**PALM: A STORY OF ONE UNINTENTIONAL FAMILY**
That summer, I left. Just packed a suitcase, shut the door behind me, and moved in with my boyfriend. I was twenty-two. As I walked away, Mum shouted after me:
“You dirty little trollop! And don’t you dare come crawling back when you’re knocked up!”
I gripped the suitcase handle and thought, *That’s odd—wasn’t it you who kept going on about grandkids?* The poor suitcase hadn’t done a thing wrong, but Mum kicked it with her slipper like it was the reason she was alone.
I did feel sorry for her—honestly. But living with her was unbearable. I’d dreamed of leaving since I was sixteen. And now, here I was. The traitor.
Mum had no one left to control, no one to lecture, no one to scold. She tried replacing me with the neighbors, but they turned out just as selfish—ate her food but didn’t listen, slammed doors, walked out.
Then she got “sick.” Her own special kind of sick—dramatic, manipulative, full of sighs. Threatening silences on the phone, sudden hang-ups, the permanent medicinal whiff of *Valocardin*. I lived with the guilt.
And one day, it hit me: she needed a new “baby.” Something to fuss over, to scold, to make her feel needed. So I turned to my boyfriend and said:
“Tomorrow, we’re going to the pet market. We’re getting Mum a cat.”
He nodded, mouth full of borscht and salad. After years of student instant noodles, he wasn’t about to argue with home cooking. He just chewed gratefully. I’d trained him, the way Mum trained me. The circle was complete.
Saturday morning, we drove over. The market hit us first with the smell of manure, then the chaos of voices, the sticky summer heat. The world tilted. At first, I thought it was hunger—I was on one of those *clever* girl diets, swapping meals for yogurt. But no.
This was despair.
In cages and boxes, need was for sale. Barking, mewling, squealing, shrieking. Loneliness made flesh. It stared out with pleading eyes, begging to be saved. My head spun properly then.
Walking past the rows, I thought, *Open the cages. Scream, “Run! I’ll hold them off!”* But I didn’t. Just trudged past, under the weight of a hundred doomed stares.
“Let’s go,” I told my boyfriend.
“No cat?” he asked.
“Fine. That one.” I pointed at the nearest cage.
Inside sat a battle-hardened face, all spotted and grumpy, with a look that said, *What d’you want?* The seller said:
“£500. She’s a Bengal.”
I didn’t know what a Bengal was. Sounded either posh or insulting, like, *Bloody hell!* We’d just started working, saving for my winter coat. Now this—£500 for a cat. An entire winter, gone in one purchase.
“We’ll take her,” I blurted. Even surprised myself.

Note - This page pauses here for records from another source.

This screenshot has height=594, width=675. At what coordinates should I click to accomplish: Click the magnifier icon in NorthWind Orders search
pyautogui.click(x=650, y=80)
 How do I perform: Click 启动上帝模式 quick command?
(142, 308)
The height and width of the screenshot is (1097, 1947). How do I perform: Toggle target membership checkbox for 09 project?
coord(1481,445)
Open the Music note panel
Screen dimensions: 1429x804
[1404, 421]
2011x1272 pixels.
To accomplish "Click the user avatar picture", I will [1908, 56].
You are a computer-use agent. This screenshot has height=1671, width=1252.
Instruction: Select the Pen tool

“Have you lost it?” He sighed. “Love’s supposed to be free.”
“Not this kind,” I shot back. “This one’s *pedigree*.”
We argued. Then something darted under the stall. A kitten. Grey, scraggly, eyes like saucers. It launched at my leg and clung on.
“Whose is this?” I asked.
“Nobody’s. Mangy stray. Chuck it out,” the seller shrugged.
My boyfriend looked at the kitten and muttered,
“That’s your mum’s kind. Survives anything.”
I looked at him. He nodded. No words needed.
The kitten curled in my hands, paws tucked in like a little loaf. Ridiculous. Charming. No papers, no pedigree—just *real*.
“Straight to Mum’s?” he asked.
“No. She needs a bath, meds, a makeover. Mum’s wallpaper wouldn’t survive her.”
At home, we discovered—*she* was a whirlwind. A tiny hurricane. By bedtime, she’d shredded my tights, left fur on his jumper, peeled wallpaper, and done backflips off the sofa.
We fixed her up. Washed her, vet visits, flea collar. Named her *Palm*—because she fit in one.
Within a week, she owned the place. Alarm clock, comedian, therapist. Purred like a hoover while eating. Slept belly-up. Hid in laundry, ambushed us from under the bed.
Time came to take her to Mum. I texted, *Got a surprise for you*. We got ready… but couldn’t. My head ached from that stupid yogurt diet. Palm bounced around, chasing her shadow. She had plans.
“You catch her,” my boyfriend said. “I’m not helping you betray her.”
We drove. Summer heat blasted through the windshield. Palm sprawled on her back, panting, demanding belly rubs.
“Tell your mum she’s a *British Longhair*. Bit bitey,” he mumbled.
I didn’t laugh. He caught my look. We parked. Walked back inside. No words.
“We’ll find Mum another one.”
Eight years on, Palm’s still here. Passport, birthday (the day we found her), toys, jabs, her own sofa. She taught us we could be good parents. Made us brave enough to try for kids.
Our little miracle. No pedigree. No airs.
Just soul. The real kind. Like life.